It’s been more than half a year since my last post on this blog. Much has been lost, and much has been gained. The most significant of losses would be the sale of the cafe that I used to operate. One year of caring for something can bring about a kind of emotional attachment and feeling of loss. However, with the sale of the cafe, there were significant gains too. I have gained:
1) Good experience in running a business.
2) Good experience in running a business… as a sole owner (trust me, this is really tough. But also in my experience a necessary step to develop to the next level).
3) The necessary capital to start on my next business venture (this time, with more confidence placed on me by others due to my experience) with other business partners.
4) Knowledge of what works and what doesn’t for the product and applying it in the next business.
5) Fond memories of staff, family, friends, customers, and the struggle of making something work.
6) A new appreciation of doing business and what is required of me as a person to operate one.
The sale of the cafe was a business decision that I felt was the best step forward in order to grow, both for my self as a person and the business entity. It sits well in my heart because it was the right time and the right move.
How is this small snippet of me and my (ex) cafe related in any way with the title of this blog post?

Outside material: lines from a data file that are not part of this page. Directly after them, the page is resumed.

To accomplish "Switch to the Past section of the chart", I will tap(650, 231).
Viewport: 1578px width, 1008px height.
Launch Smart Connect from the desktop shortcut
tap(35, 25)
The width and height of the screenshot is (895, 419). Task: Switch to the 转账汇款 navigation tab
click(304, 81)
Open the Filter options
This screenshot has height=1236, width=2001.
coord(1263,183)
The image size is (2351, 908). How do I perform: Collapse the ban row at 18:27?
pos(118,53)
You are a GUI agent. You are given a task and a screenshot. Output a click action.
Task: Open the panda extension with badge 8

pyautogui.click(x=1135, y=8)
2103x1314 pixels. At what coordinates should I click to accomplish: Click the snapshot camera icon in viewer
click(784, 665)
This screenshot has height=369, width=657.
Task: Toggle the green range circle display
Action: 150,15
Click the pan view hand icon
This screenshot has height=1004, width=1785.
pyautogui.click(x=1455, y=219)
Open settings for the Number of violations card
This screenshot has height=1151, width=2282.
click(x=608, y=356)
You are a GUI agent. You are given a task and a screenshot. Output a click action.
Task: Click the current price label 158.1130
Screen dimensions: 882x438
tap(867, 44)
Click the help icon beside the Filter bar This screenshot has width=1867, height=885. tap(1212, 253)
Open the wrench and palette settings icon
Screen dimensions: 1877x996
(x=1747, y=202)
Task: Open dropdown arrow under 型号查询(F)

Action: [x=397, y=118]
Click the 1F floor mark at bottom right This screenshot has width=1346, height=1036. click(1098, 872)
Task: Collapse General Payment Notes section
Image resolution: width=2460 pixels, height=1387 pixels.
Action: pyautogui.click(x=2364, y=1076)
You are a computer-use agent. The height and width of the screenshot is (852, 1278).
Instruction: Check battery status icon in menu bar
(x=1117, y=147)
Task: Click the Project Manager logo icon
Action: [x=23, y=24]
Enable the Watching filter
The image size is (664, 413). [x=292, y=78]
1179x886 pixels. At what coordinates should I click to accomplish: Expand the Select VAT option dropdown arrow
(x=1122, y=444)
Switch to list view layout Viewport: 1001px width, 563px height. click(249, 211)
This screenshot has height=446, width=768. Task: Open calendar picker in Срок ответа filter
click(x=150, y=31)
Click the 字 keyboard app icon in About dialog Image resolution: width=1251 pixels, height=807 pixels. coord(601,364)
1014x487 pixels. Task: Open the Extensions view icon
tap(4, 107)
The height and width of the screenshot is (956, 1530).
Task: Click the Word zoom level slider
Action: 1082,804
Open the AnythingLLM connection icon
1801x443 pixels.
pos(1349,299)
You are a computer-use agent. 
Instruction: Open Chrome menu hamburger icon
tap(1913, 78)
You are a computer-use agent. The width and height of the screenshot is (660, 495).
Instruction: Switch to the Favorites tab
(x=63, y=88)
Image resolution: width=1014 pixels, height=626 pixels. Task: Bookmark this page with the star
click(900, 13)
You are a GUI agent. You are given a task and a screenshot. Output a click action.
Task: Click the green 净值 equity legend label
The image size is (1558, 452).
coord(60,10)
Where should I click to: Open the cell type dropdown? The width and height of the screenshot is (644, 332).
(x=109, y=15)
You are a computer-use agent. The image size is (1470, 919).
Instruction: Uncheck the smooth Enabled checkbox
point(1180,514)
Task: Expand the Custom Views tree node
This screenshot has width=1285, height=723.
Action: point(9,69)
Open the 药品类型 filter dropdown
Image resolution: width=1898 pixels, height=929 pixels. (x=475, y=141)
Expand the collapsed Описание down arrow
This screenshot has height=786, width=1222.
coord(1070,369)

For the past few months, I have been reciting gratitude before I sleep every night (i.e. 10 things that I’m grateful for today). While I cannot tell for sure if it provides a direct, positive effect on my mental health, it sure did develop a habit to think in a more positive way. And with that habit, came improved mental health.
To me, it is a fact of life that the bad and the good are inseparable. Sometimes, it may appear that there is more bad than good, and vice versa. Deep sadness comes from thinking that life is all bad, and overwhelming anxiety comes from wanting things to be good at all times. Such psychological disturbances, I believe, comes from a projection of personal expectations, thoughts, and beliefs, that do not reflect how life is supposed to be.
The mind is just like a muscle; it needs to be regularly trained and fed with the right nutrients in order for it to grow. Among the many things that can be done for good mental health, practicing gratitude in daily life is one of those that I highly recommend. This is not a way to gain instant happiness, but instead to develop the habit to be happy and to allow ourselves to be fed with the positivity that we require in daily life.
A philosopher by the name of Descartes once came to a conclusion that he exists based on the principle of “cogito ergo sum”, which means “I think, therefore I am”. To me, this carries a personal meaning of “how we think defines who we are”. As I end this blog post, I implore my readers to ponder: What kind of person would you like to be, and how do you think in order to be that kind of person?